On the 4th June 2018, Norman Day (David Day), celebrated 50 years of employment within the Marine Division. It’s not many Veterans who manage (or survive) 50 years in continuous employment. Norman must be made of strong material. 50 years is an amazing achievement, these days it is mostly unheard of for individuals to continuously work for 50 years let alone stay with the same company, within the same department!
Norman started work 4th June 1968, and landed the job after one interview with MIMCO straight from school. Employed as an Office Junior within the Radio Traffic Department referred to as A9. The majority of tasks involved Filing and other office junior tasks. Norman progressed into processing invoices..manually, processing call data from thousands of vessels and working with telegrams. Norman was the proud owner of the second calculator (personal calculator – office didn’t provide!) within Marine after moving away from pounds, shilling and pence!

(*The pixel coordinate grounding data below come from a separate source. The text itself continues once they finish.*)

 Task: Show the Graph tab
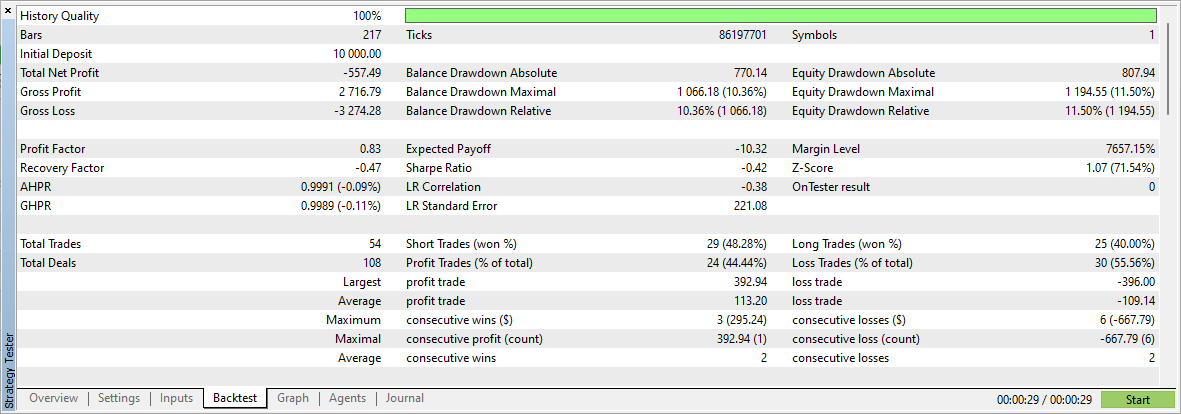(x=293, y=398)
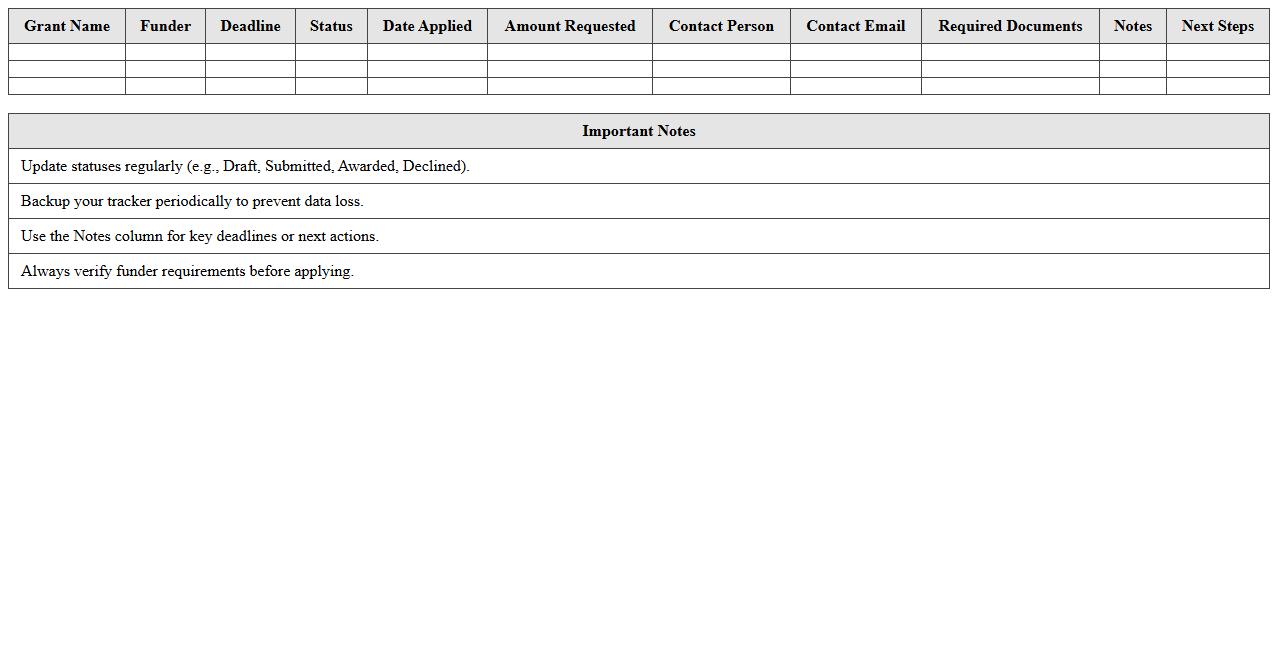Click the Important Notes section header
This screenshot has height=650, width=1278.
(x=639, y=131)
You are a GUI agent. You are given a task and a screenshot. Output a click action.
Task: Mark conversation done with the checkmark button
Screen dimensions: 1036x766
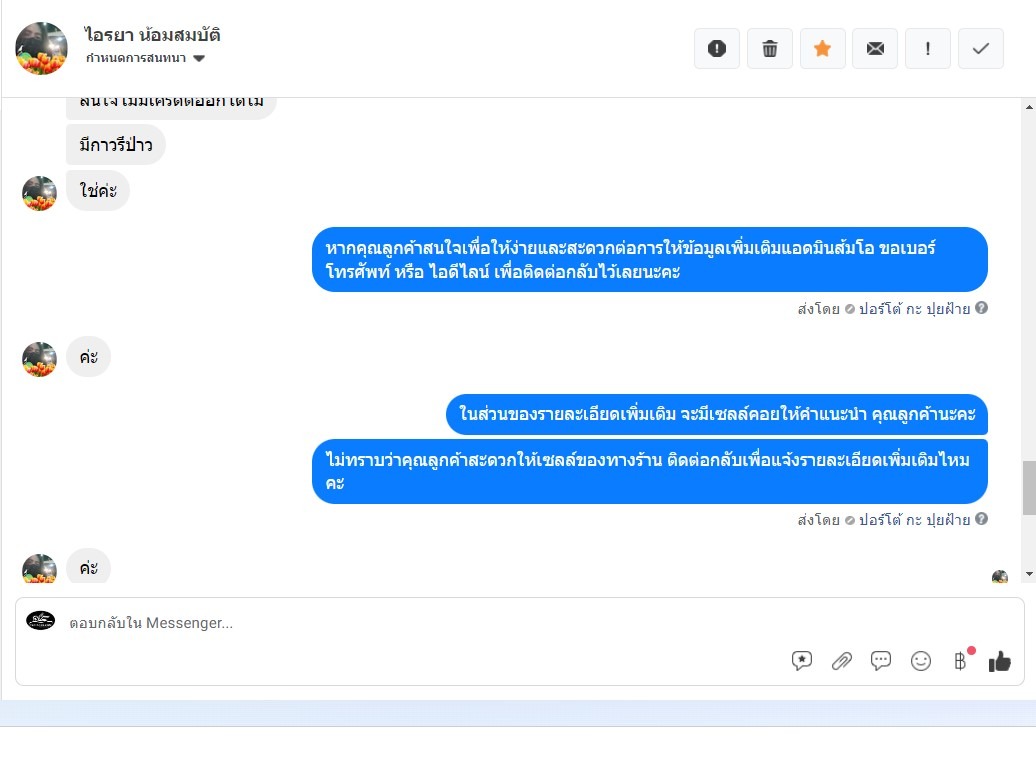click(x=980, y=48)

Jump forward 50 years and Norman now processes invoices and sets airtime rates for all marine airtime customers electronically and with a touch of a button…although technology does of course bring its own issues when nothing happens when you press that button. All invoices used to go out by royal mail and the office was covered with piles of paper ready to be put into envelopes, now these are sent electronically via email!

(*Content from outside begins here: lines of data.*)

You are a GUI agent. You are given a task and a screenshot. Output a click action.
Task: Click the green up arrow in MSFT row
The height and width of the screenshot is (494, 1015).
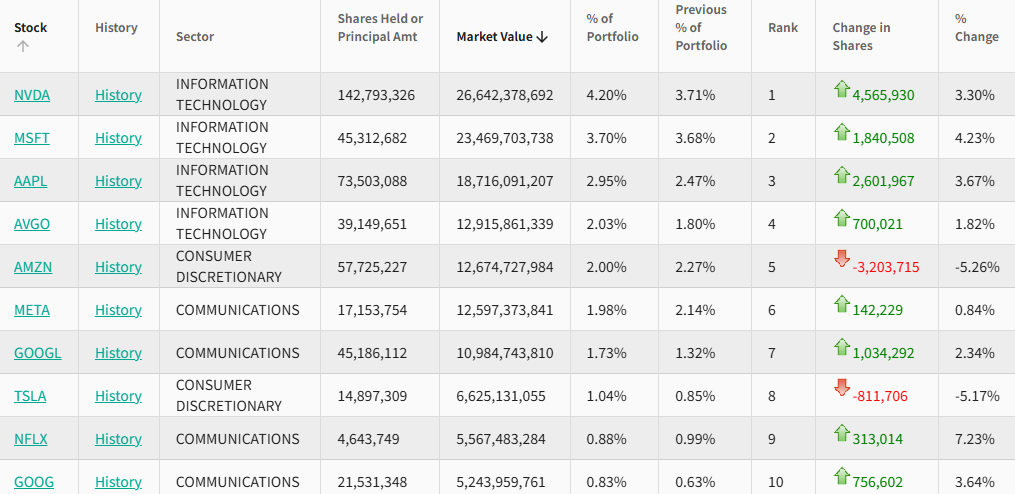click(842, 132)
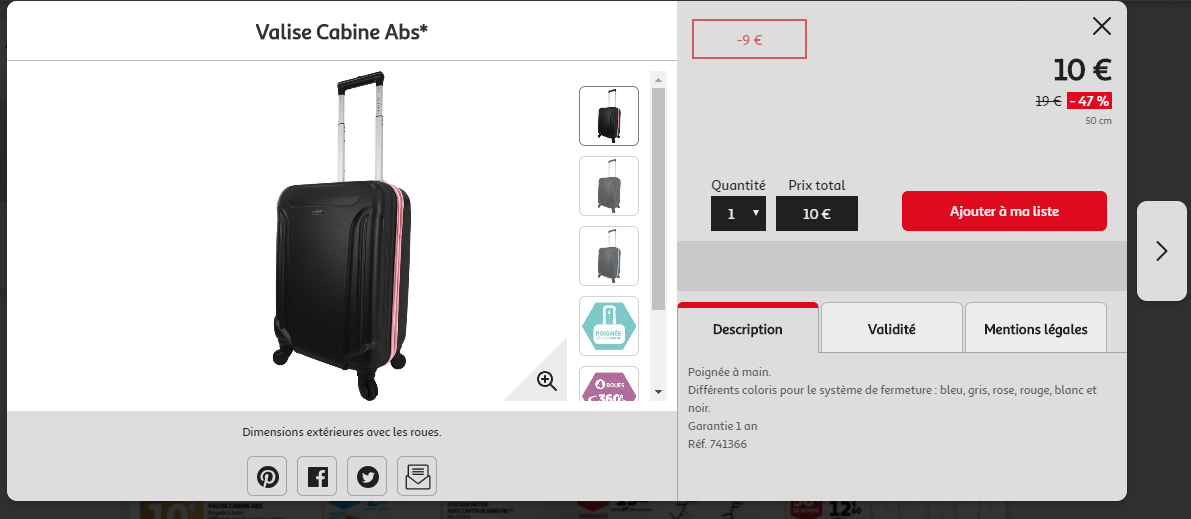1191x519 pixels.
Task: Open the Quantité dropdown
Action: [x=738, y=213]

If ever short of conversation with Norman, you just need to mention motorbikes and Beer festivals…and the conversation just flows…like the Ale!!

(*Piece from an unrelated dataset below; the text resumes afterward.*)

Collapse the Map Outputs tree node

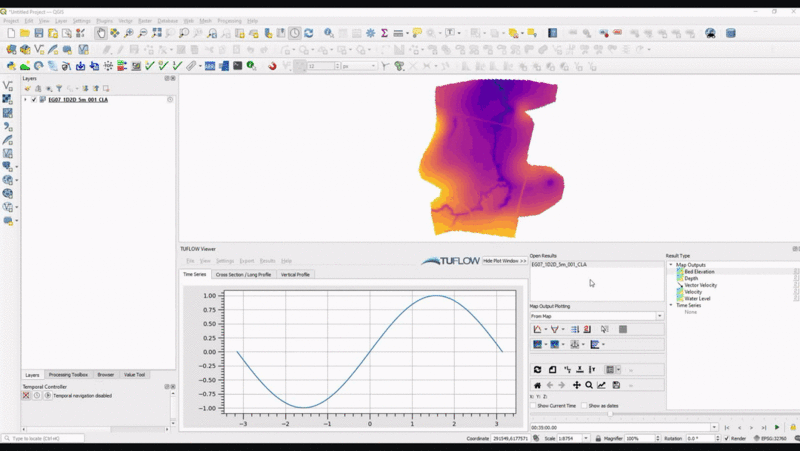671,264
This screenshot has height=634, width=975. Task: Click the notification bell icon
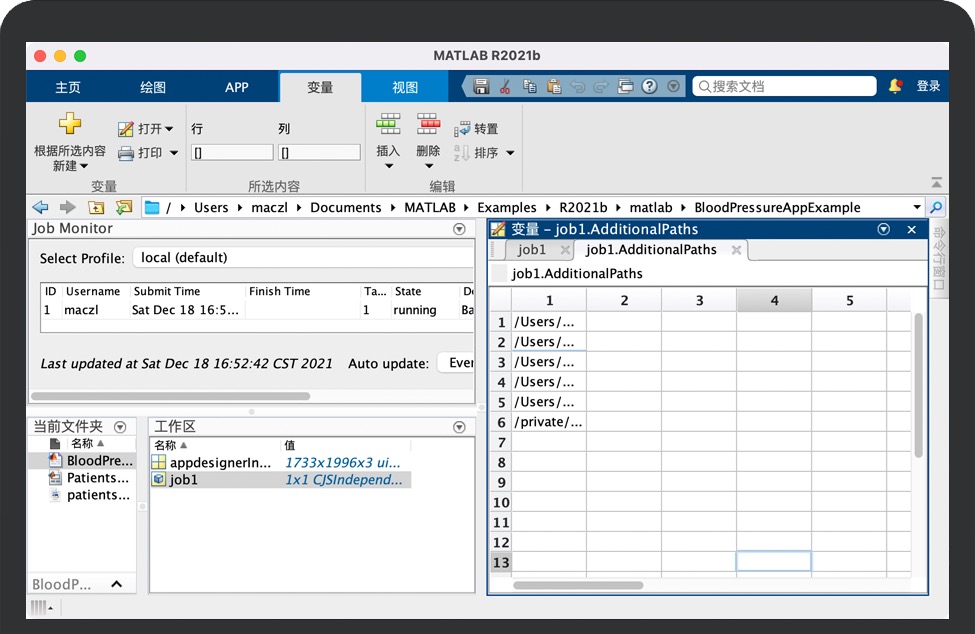click(x=895, y=86)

It was called MIMCO when he started and he has gone full circle to SIRM also being a former Marconi company.
SIRM know that their growth and success is dependent on having devoted and capable team members such as Norman, and they wanted to recognise the contributions he has made in helping them achieve their goals. To honour his 50 years of service, SIRM presented him with a gift – a Tankard inscribed with the words – 4th June 1968, Cheers to 50 years.
Most of the text of this article was provided by Lisa Cornell from SIRM in South Woodham Ferrers whose input we thankfully acknowledge.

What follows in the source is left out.